Festa del Cinema di Roma 2007 - Mongol - Conferenza Stampa

Questo è un progetto che la ha accompagnata per molti anni. Vedendo un risultato così gigantesco immaginiamo lo sforzo, a tutti livelli, che il film ha richiesto per la sua realizzazione. E’ indubbiamente difficile disegnare il personaggio di Gengis Khan. Chi è il Gengis Khan che lei ha portato sullo schermo?
Risponde Sergej Bodrov, regista del film:
’Il lavoro non è stato semplice. Si è trattato di un progetto molto grande, che nel tempo è diventato ancora più grande di quanto ci aspettavamo. Sono partito da una considerazione…Gengis Khan, in Occidente e in Russia, è considerato principalmente come un personaggio cattivo, completamente negativo. Era interessante osservare come invece in Asia venisse delineato come un eroe, una specie di semidio. Abbiamo deciso di raccontarlo come un uomo, e così abbiamo preso in considerazione principalmente il periodo dell’infanzia, per poter raccontare come diventa Gengis Khan, in conseguenza di quali esperienze, quali avvenimenti.’
Come ha ricostruito il personaggio di Gengis Khan? Quali sono state le sue fonti?
‘Le fonti sono poche. Per me era interessante partire dalle macchie bianche, le lacune che ci sono nella sua biografia. Era avvincente intuire cosa gli fosse accaduto in quei momenti oscuri, ricostruire, disegnarlo…’
Si è fatto un’idea del perché in Occidente la sua immagine sia solo negativa?

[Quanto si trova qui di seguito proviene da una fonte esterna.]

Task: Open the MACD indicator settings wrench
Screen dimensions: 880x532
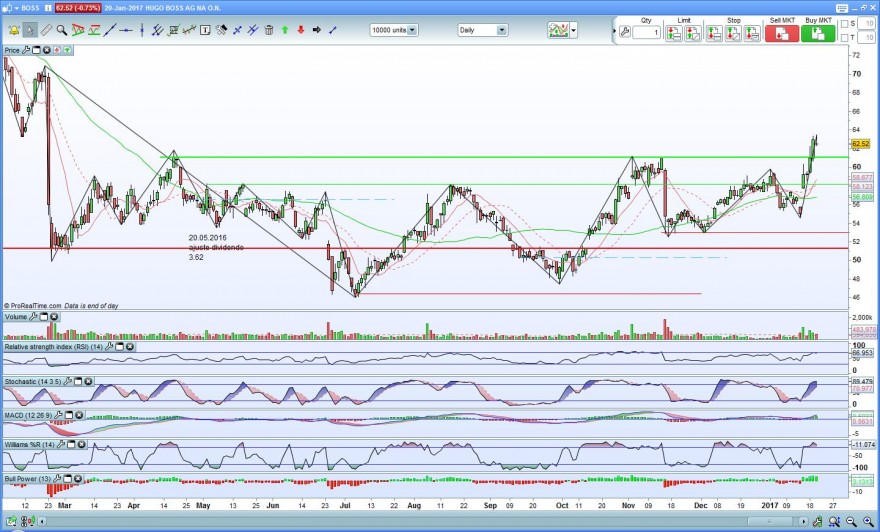Action: pyautogui.click(x=60, y=415)
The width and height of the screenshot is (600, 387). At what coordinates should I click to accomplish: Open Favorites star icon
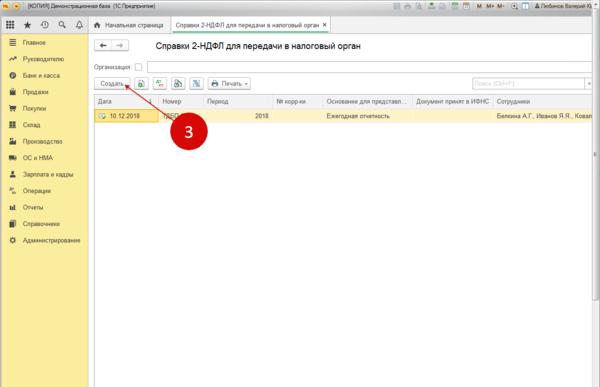pyautogui.click(x=28, y=25)
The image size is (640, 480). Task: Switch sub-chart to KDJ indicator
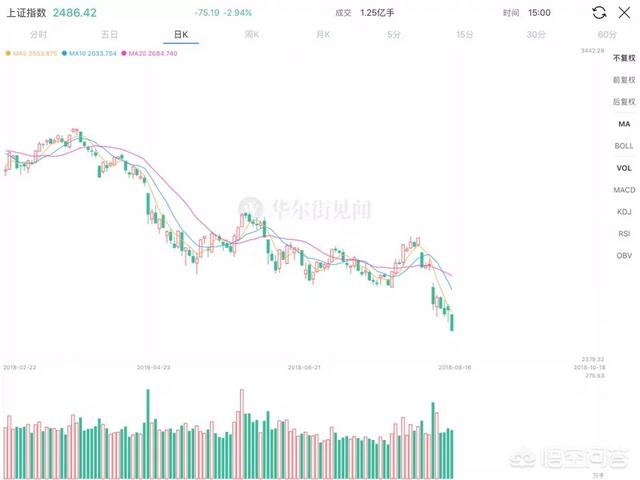(x=624, y=212)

‘Credo che derivi dal fatto che le fonti occidentali e russe non sono riuscite mai a spiegare perché un piccolo esercito come quello mongolo sia riuscito a conquistare così tanti territori, così tanti paesi. In Russia si diceva che i Mongoli fossero dei diavoli, dei mostri aiutati da forze sovrannaturali. Ma in realtà Gengis Khan ha sempre vinto avendo a disposizione dei piccoli eserciti. In Asia invece Gengis Khan è noto come una persona giusta. Ad esempio, loro sanno che lui aveva proibito le torture…’
Nel suo film Gengis Khan è una figura interessante perché sembra un condottiero ‘illuminato’, avanti rispetto al suo tempo, che rompe certe convenzioni di crudeltà. Ricorda a tratti il ritratto che Oliver Stone fa di Alessandro Magno. In questo senso pensa che la novità che il Gengis Khan del film rappresenta possa rivolgersi anche alla situazione contemporanea?
‘Prima di tutto vorrei dire che vedo molte differenze tra il film di Oliver Stone e il mio. Io non volevo raccontare la storia di un condottiero, e infatti il film finisce proprio quando lui diventa Gengis Khan. Era interessante anche approfondire la storia d’amore, sconosciuta, tra Gengis Khan e Borte… ’
Per parlare delle riprese del fim, cosa c’è stato dietro? Avete girato 25 settimane in un Paese bellissimo ma molto difficile per una troupe cinematografica. Come è stata quest’esperienza?
‘Quando hai a che fare con un personaggio come Gengis Khan bisogna stare molto attenti. Ho fatto in modo di lavorare con persone sensibili quanto me a quest’argomento. Il design director, ad esempio, conosce bene i Mongoli e i vari aspetti della loro cultura. E’ stato lui a consigliarci di parlare con uno sciamano, per chiedergli il permesso di girare prima di iniziare le riprese. E’ stato un passo molto importante. In Mongolia, nonostante sia un paese buddista, gli sciamani sono ancora molto importanti. C’è anche chi dice che Gengis Khan stesso fosse in realtà uno sciamano molto potente.’
Avete avuto difficoltà con gli abitanti del luogo?
‘Un film così non può essere realizzato senza difficoltà, difficoltà che partono fin dalla produzione. Sono stato aiutato molto sia dalla trupe che dai tantissimi Mongoli e Kazaki che hanno lavorato con noi.’